Seul suspect dans ce dossier, Stéphane (*) est poursuivi pour le piratage informatique et la tentative d’extorsion. C’est un ancien employé de la société victime. Il était chargé jusqu’à la mi-octobre de l’infrastructure et de la cybersécurité. Selon l’accusation, il a voulu se venger de son ancien employeur, sans doute par rancœur. Parti à la faveur d’une rupture conventionnelle, Stéphane a en effet été poussé vers la sortie à cause de problèmes de communication et de ses horaires de travail nocturnes déroutants. Ce trentenaire qui vit chez ses parents est désormais étudiant en alternance.

Selon les enquêteurs de l’Office central de lutte contre la criminalité liée aux technologies de l’information, c’est lui qui ouvre le 12 octobre le compte de service à l’origine de l’attaque informatique. Après son départ, il se connecte à cinq reprises à ce compte, une intrusion prouvée par l’enregistrement de l’adresse IP familiale. Les enquêteurs remarquent dans certains cas une connexion venant d’un réseau privé virtuel (VPN) suivant, à la seconde près, la déconnexion du suspect. Pour l’accusation, c’est le même utilisateur qui vient de basculer sur VPN, d’où viendra finalement l’attaque destructrice de la fin novembre.

L’intrusion sur le serveur de cloud, où seront supprimées des sauvegardes des données, s’est également faite par un compte dont l’identifiant était au nom du suspect. De même, l’attaquant connaissait visiblement bien l’entreprise et les mots de passe des comptes, en l’absence d’emploi de technique de force brute pour casser les mots de passe. « Même s’il est doué en informatique, ce n’est pas un pirate professionnel », résume la substitute Charlotte Brée. Et la magistrate de demander une peine de 10 mois d’emprisonnement avec sursis, une amende de 5 000 euros et une interdiction d’exercer dans le secteur de l’informatique pendant deux ans.

« Pour rien dans ce qu’il s’est passé ensuite »

A la barre, Stéphane, qui reconnaît seulement l’intrusion informatique, cherche timidement ses mots. « Je me suis bien connecté au système d’information, mais j’avais un accord oral avec l’entreprise », assure-t-il. « Je ne pensais pas que c’était illégal. Je n’y suis pour rien dans ce qu’il s’est passé ensuite. » A propos de l’emploi de son identifiant, il relève que son compte utilisateur était partagé dans l’équipe. Il avait d’ailleurs, explique l’informaticien, transmis avant son départ un fichier Excel mentionnant ses couples identifiant/mot de passe.

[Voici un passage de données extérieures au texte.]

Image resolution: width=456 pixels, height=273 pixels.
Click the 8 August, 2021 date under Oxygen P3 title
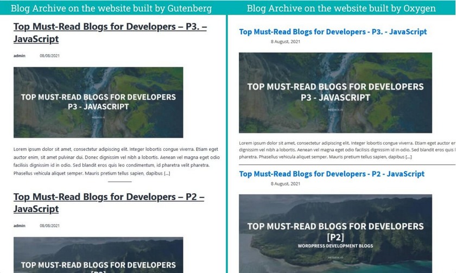point(286,42)
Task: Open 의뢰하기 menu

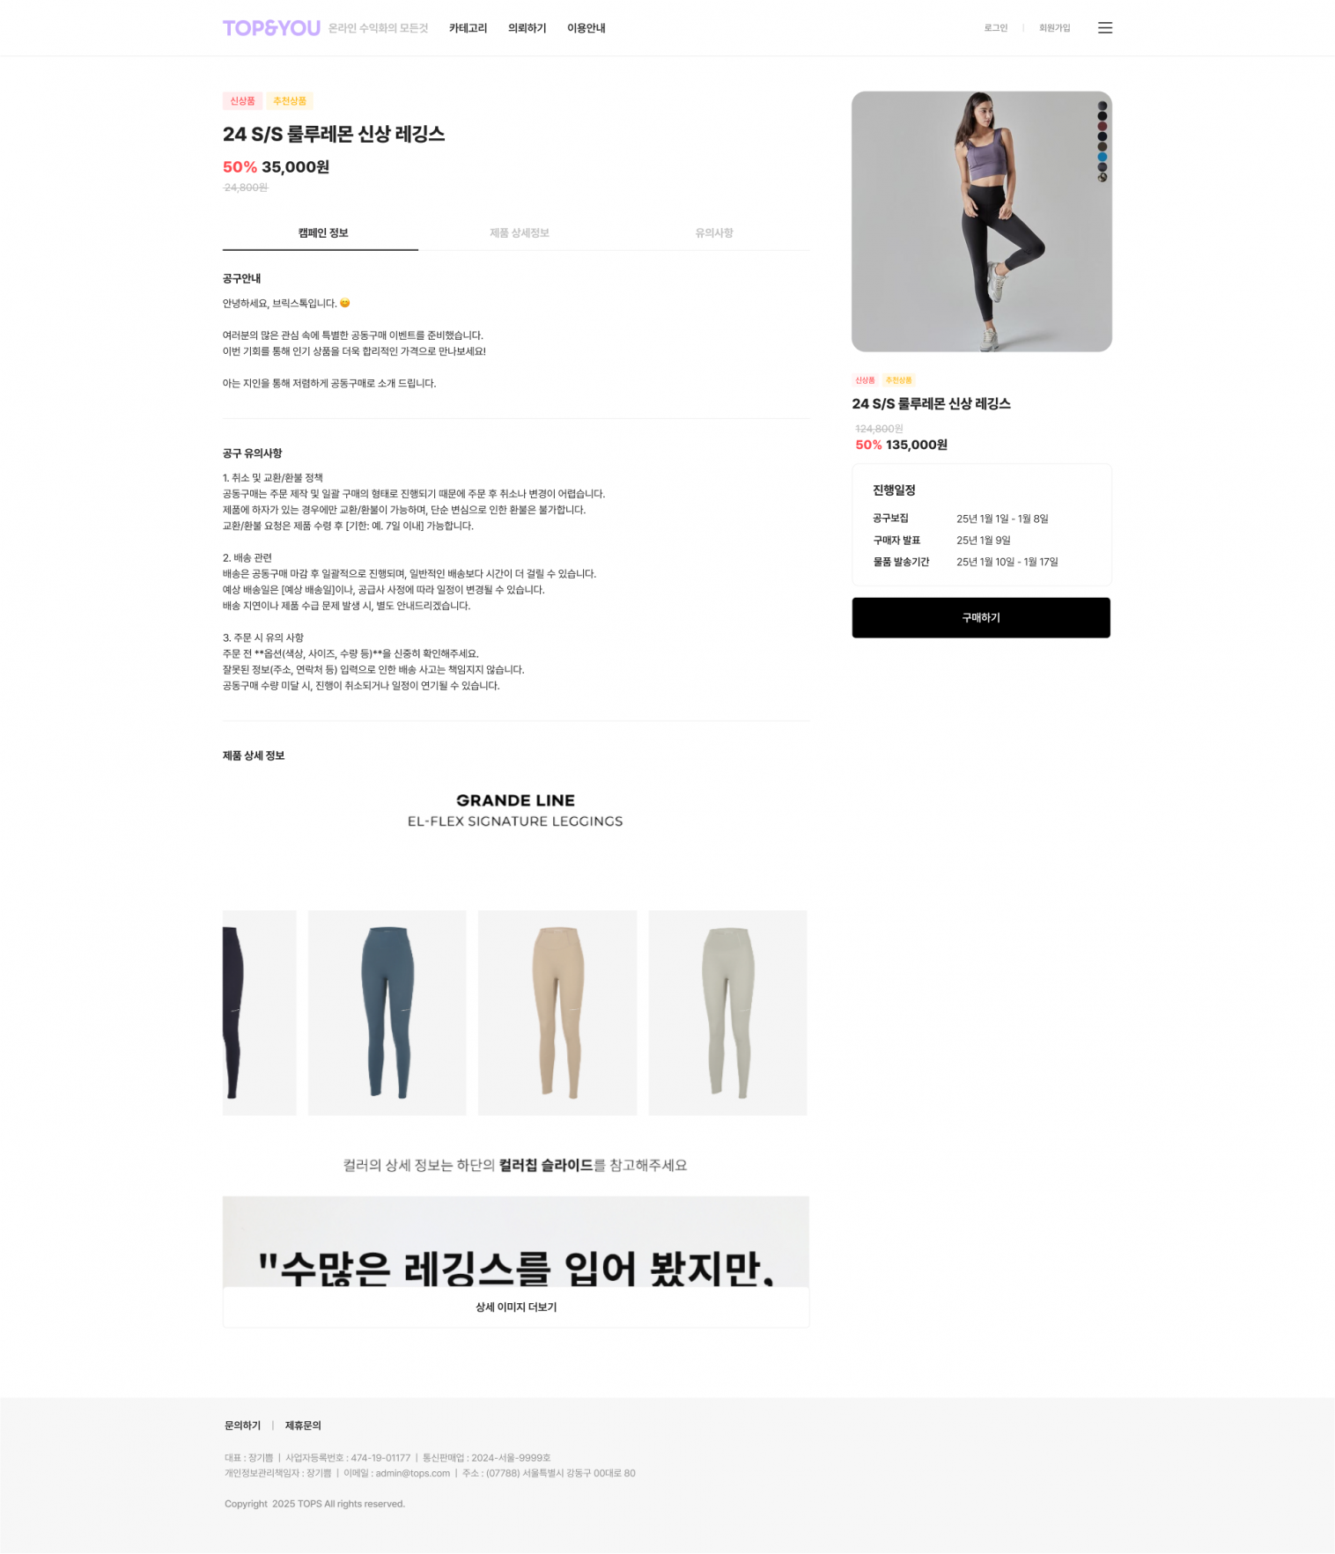Action: [527, 28]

Pour sa défense, Me Armando Frignati, son avocat, souligne également l’absence d’investigation sur deux autres adresses IP relevées dans l’enquête. Une façon de suggérer que les enquêteurs sont passés à côté des véritables auteurs de l’attaque, qui se seraient dissimulés derrière un réseau privé virtuel. « S’il y a quelque chose que vous ne comprenez pas, vous ne devez pas le retenir », rappelle l’avocat, qui demande la relaxe, à destination d’un tribunal fatigué. Des magistrats qui n’avaient pas caché leur réticence à juger cette affaire dans une chambre réservée aux procédures rapides et simples, comme les vols de téléphones ou les violences sur ascendant. « Le dossier d’enquête est très construit, la défense tente de semer la confusion », rétorque aussitôt l’avocate de l’entreprise, Anna Caresche, avant de se prendre la tête dans les mains. Il est presque minuit. La présidente annonce que le délibéré sera rendu le 12 mai.